-- Opening Marker --
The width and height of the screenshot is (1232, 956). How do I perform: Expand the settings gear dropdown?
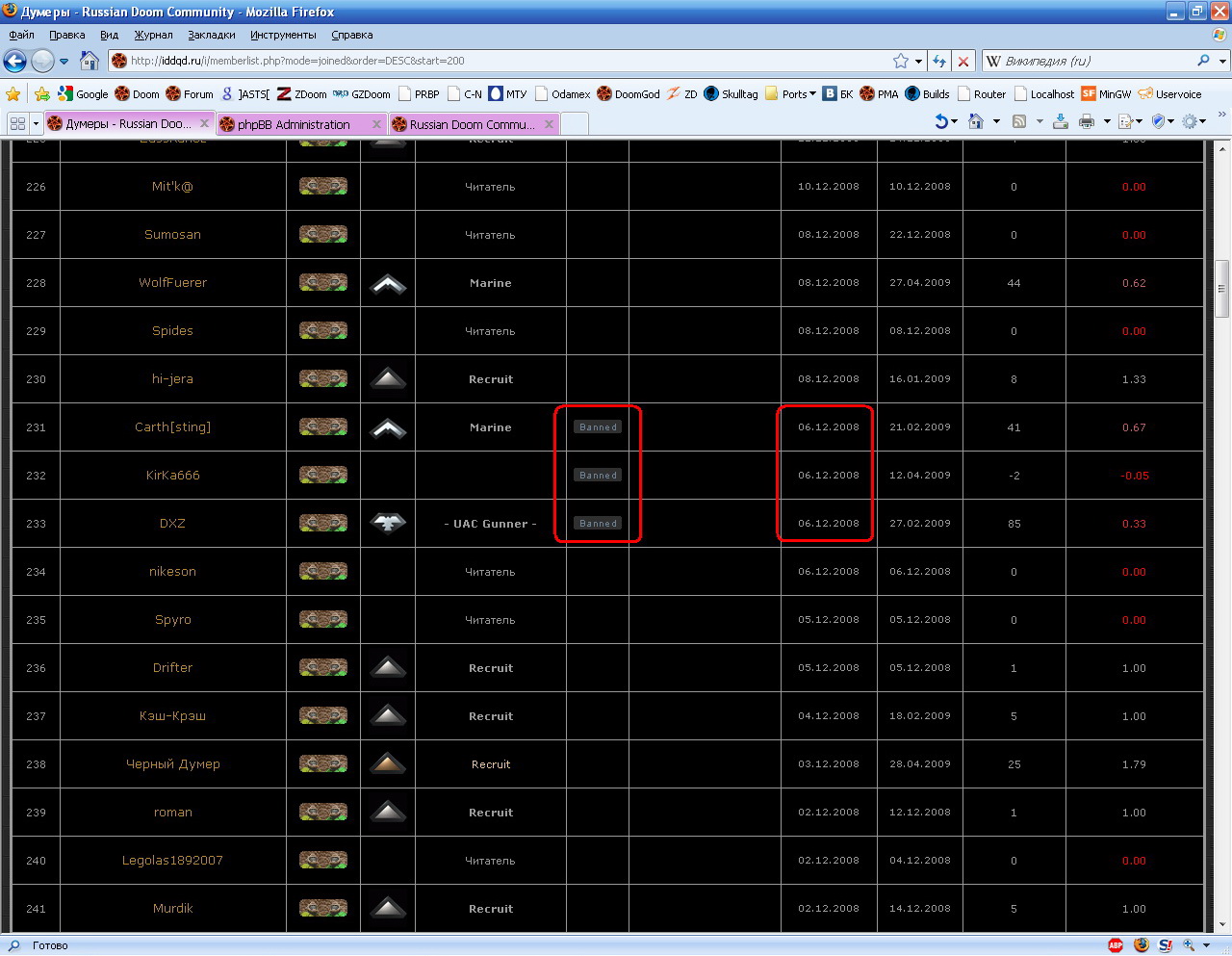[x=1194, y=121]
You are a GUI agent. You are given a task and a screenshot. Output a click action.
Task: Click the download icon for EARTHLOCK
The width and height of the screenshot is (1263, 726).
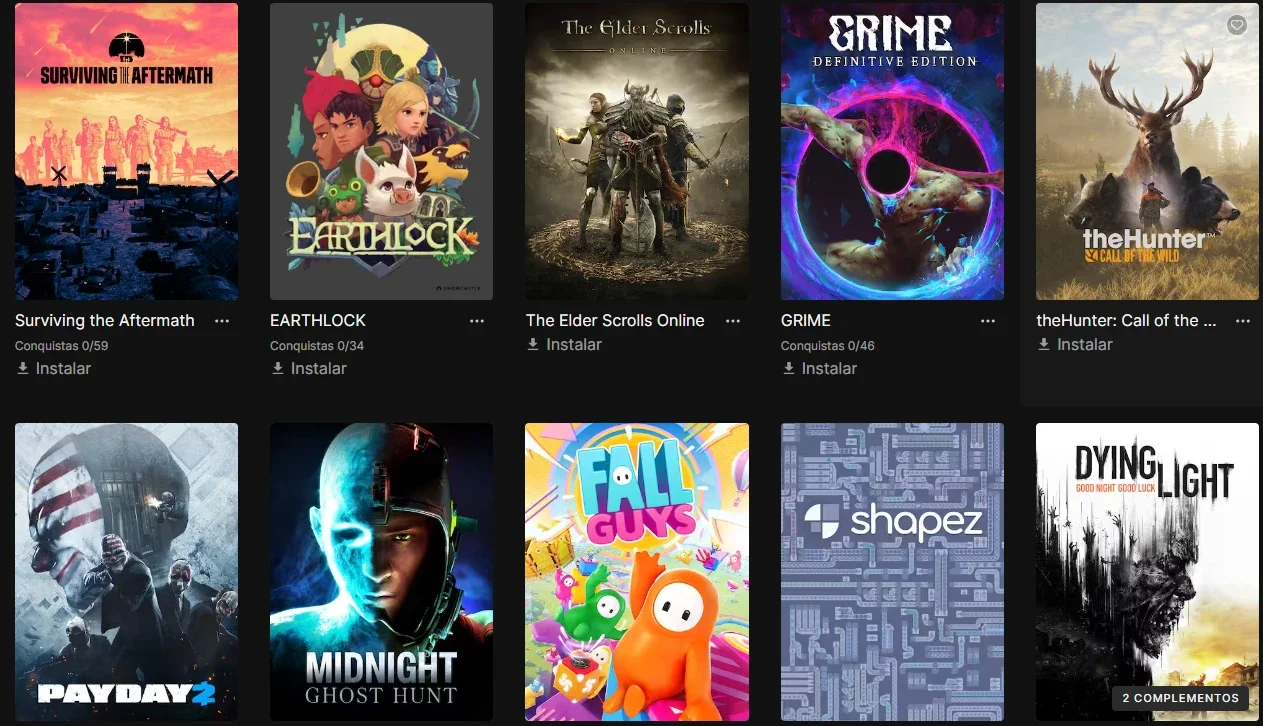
-- Closing Marker --
- **Prompt**:
Copy each line above exactly, with no images.

- **Written solution**:
The width and height of the screenshot is (1232, 956). How do I perform: Expand the settings gear dropdown?
[x=1194, y=121]
You are a GUI agent. You are given a task and a screenshot. Output a click action.
Task: Click the download icon for EARTHLOCK
The width and height of the screenshot is (1263, 726).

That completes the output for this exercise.